An outbreak of Arab riots in Jaffa forces B-G to return to Palestine, fearing that the Arabs might force the British to pull back from the promises of the Balfour Declaration. Churchill, the colonial secretary, who generally supports the Zionist program, puts limits on immigration in an effort to mollify the Arabs. B-G moves to Jerusalem, where he begins 12 years at the head of Histadrut.

1923 B-G visits Moscow but fails to change the Kremlin’s hostility to Zionism. He also recoils from the totalitarian direction of the Soviet government. (Zionism will be banned in 1928.)

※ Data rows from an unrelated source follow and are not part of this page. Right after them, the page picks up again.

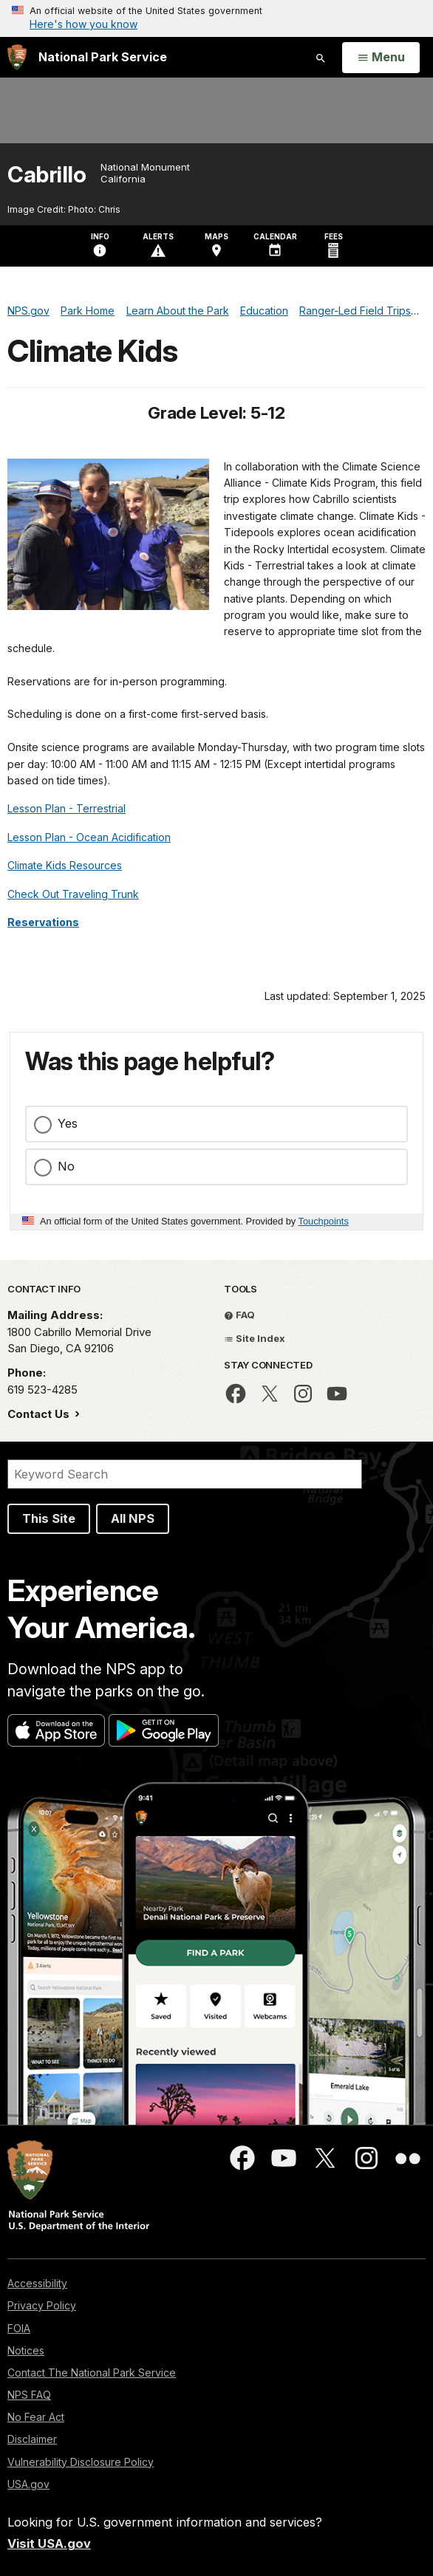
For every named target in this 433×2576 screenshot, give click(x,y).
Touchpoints (324, 1221)
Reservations (43, 922)
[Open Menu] (381, 57)
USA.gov (28, 2484)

1929 B-G and Katznelson finally reach agreement on unification with the Hapoel Hatzair party, opening the way to a new workers’ party with a much stronger political force.

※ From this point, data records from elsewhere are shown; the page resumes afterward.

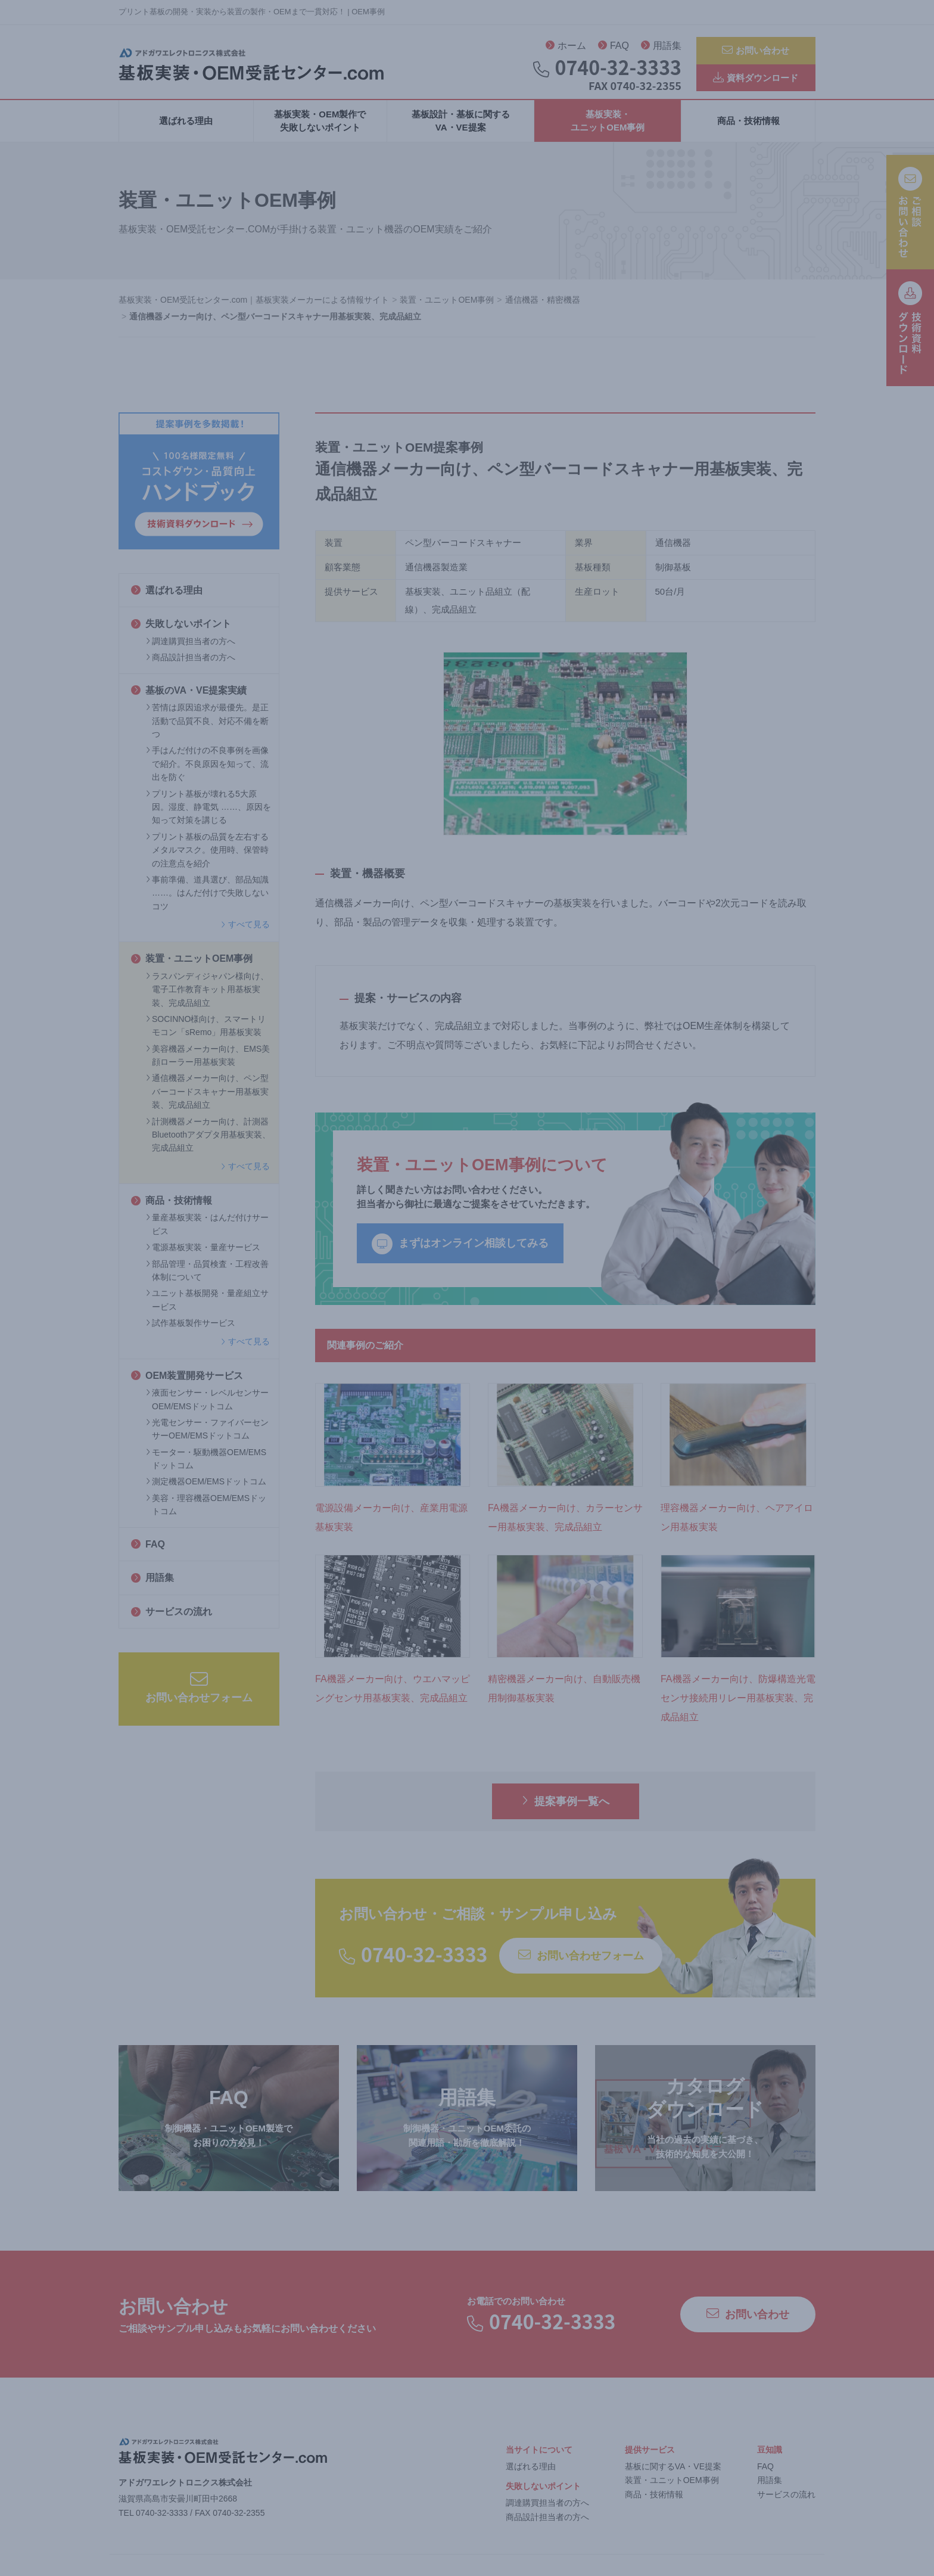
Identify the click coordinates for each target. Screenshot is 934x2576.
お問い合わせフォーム (199, 1696)
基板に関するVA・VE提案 (673, 2475)
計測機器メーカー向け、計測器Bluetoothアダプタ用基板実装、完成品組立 (208, 1144)
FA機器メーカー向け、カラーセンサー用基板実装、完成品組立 (565, 1526)
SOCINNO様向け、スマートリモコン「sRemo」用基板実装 (206, 1034)
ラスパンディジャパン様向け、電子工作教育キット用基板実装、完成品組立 (207, 998)
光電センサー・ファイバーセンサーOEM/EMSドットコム (207, 1438)
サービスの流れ (171, 1620)
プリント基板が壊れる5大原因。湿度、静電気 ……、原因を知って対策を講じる (208, 816)
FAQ (613, 48)
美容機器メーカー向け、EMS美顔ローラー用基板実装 (208, 1064)
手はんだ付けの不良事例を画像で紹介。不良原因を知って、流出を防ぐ (207, 773)
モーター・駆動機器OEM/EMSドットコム (206, 1467)
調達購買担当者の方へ (190, 650)
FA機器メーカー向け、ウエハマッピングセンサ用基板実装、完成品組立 (392, 1698)
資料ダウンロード (755, 80)
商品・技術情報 (748, 130)
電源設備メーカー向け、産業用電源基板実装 (391, 1526)
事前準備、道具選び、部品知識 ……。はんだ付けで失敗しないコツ (207, 902)
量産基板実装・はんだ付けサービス (207, 1233)
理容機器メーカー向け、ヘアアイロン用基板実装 (737, 1526)
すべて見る (245, 934)
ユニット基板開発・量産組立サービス (207, 1309)
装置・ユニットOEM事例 (192, 968)
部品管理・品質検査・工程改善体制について (207, 1279)
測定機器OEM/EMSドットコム (206, 1491)
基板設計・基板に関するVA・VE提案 (461, 130)
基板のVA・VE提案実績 (189, 699)
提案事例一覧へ (565, 1810)
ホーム (566, 48)
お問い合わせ (755, 51)
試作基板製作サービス (190, 1332)
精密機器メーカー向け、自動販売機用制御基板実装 (564, 1698)
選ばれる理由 (186, 130)
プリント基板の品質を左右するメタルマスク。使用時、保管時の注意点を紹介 (207, 859)
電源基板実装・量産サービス (203, 1256)
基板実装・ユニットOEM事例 (608, 130)
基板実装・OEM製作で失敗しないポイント (320, 130)
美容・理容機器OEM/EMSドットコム (206, 1513)
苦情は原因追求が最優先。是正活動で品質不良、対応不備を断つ (207, 730)
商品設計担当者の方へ (190, 667)
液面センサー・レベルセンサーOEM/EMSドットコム (207, 1408)
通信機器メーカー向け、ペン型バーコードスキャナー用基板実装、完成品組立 (207, 1101)
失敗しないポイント (181, 633)
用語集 (661, 48)
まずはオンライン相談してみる (460, 1252)
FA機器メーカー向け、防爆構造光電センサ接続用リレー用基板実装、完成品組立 (738, 1707)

1930 B-G heads the new unified workers’ party, called the Mapai Party, and tries to absorb smaller parties into it to maximize its strength in the WZO.

1933 B-G is elected to the Jewish Agency Executive by the WZO.

1936 Arab strike and armed revolt break out during the peak year of Jewish immigration (60,000).

1937 Peel Commission recommends partition of Palestine and the end of the British mandate. The plan, which B-G welcomes as a "first stage" of statehood, is rejected by Haj Amin al-Husseini and the Arabs.

1939 St James Palace conference on Palestine fails to bring accord among British, Arabs and Jews. The British government issues the White Paper, closing down on immigration during the war.

1940 B-G in Britain and the U.S., pressing the case for partition and a Jewish state.

1942 American Zionist (Biltmore) Conference in NYC endorses Weizmann’s and B-G’s demand for a Jewish state in Palestine after the war.

1944 Opposing British efforts to stop immigration, B-G approves armed struggle against British forces.

1946 First postwar WZO Congress. No president, but B-G as chairman of the Jewish Agency Executive emerges as the leader of the WZO.

1947 UN Assembly votes to partition Palestine.

1948 In May, B-G declares Israeli statehood and assumes dual post of first PM and Minister of Defense in the Arab-Israeli war.